The fast food industry has been criticized by best-selling books (“Fast Food Nation”), documentaries (“Super Size Me”), and countless television, newspaper and magazine news stories. The author acknowledges that fast food restaurants offer many poor nutritional choices, but by blaming only fast food for the “fattening of America,” critics may be doing more harm than good; they are ignoring a host of other factors such as larger portion sizes at sit-down restaurants, decreased physical activity levels, increased caloric intake from sodas and energy drinks and the content and serving sizes of foods prepared at home, to name a few.
Finally, the author utilizes her expertise as a Registered Dietitian to help the reader make better choices wherever they eat their meals, whether at home, sit-down establishments or fast food restaurants.
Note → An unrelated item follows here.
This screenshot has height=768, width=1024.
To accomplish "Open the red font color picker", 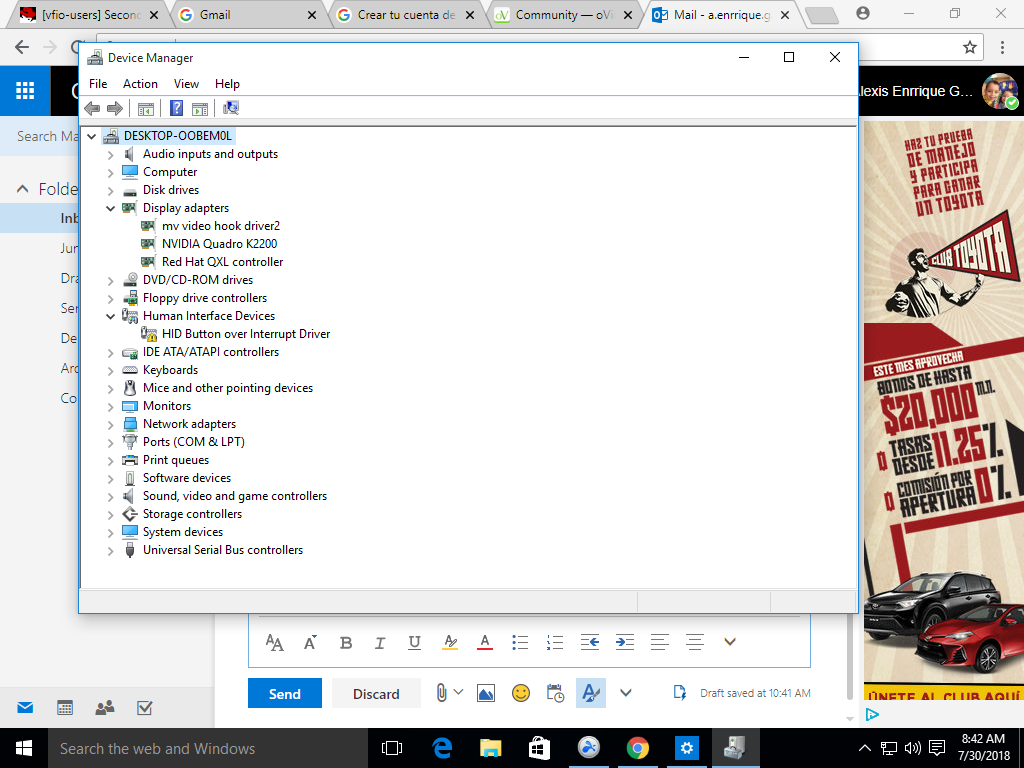I will (485, 642).
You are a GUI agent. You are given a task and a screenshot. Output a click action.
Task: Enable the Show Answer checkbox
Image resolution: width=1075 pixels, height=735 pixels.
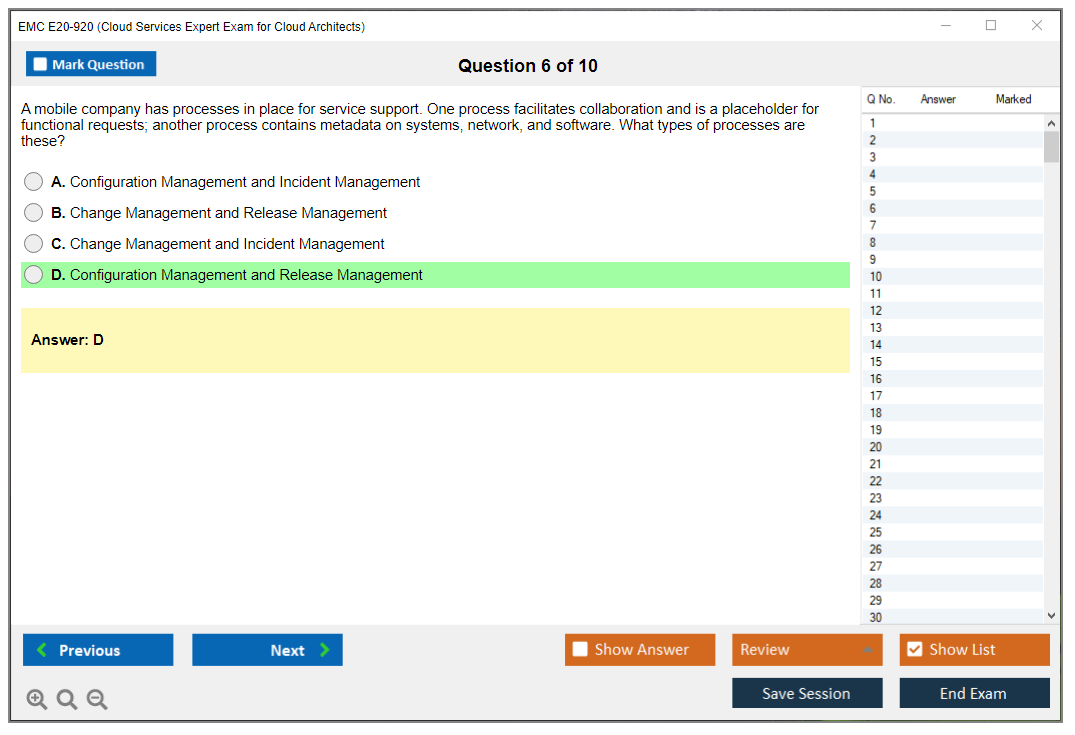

Education is key, and “Fast Food Vindication” is both a nutritional roadmap and an antidote to the misconceptions about an industry that touches the lives of hundreds of millions of people around the world.
Like most, I have some pounds that I'd like to lose. And like most, I do eat fast food (pizza is my favourite!) ... so I thought this would be an interesting book.
Unlike most books, the author isn't against fast food restaurants. In fact, before she went back to school in her 40s to become a dietitian, she worked for McDonalds and still has lots of good things to say about them.
Fast food restaurants get such a bad wrap. Her points about them are valid. In the first place, you don't have to go to one ... YOU are choosing to go. And when you do go to one, you don't have to eat crap ... there are healthier options to choose from.
This book covers a lot of areas. The author discusses the hazards of being overweight, not eating healthy and not getting enough exercise. She gives a brief history of how some of the larger fast food chains got started along with all the good these companies do (education to employees, giving back to their communities, helping the economy by being large employers, etc). When she compares eat-in restaurants with fast food restaurants, surprisingly fast food restaurants come out ahead. Why? Because fast food servings are portioned but eat-in restaurants usually aren't. Plus servings at eat-in restaurants are too large (but we are conditioned to clean off our plates). Finally just because we cook and eat the majority of our meals at home doesn't mean we are eating more healthy. The bottom line is that you have to take responsibility for what you put in your body.
It's an interesting book and it might change the way you view McDonalds, KFC, etc. and be more conscious of what you are eating whether you make it yourself or you eat out.
Thanks for taking the time to review my book. I really appreciate it!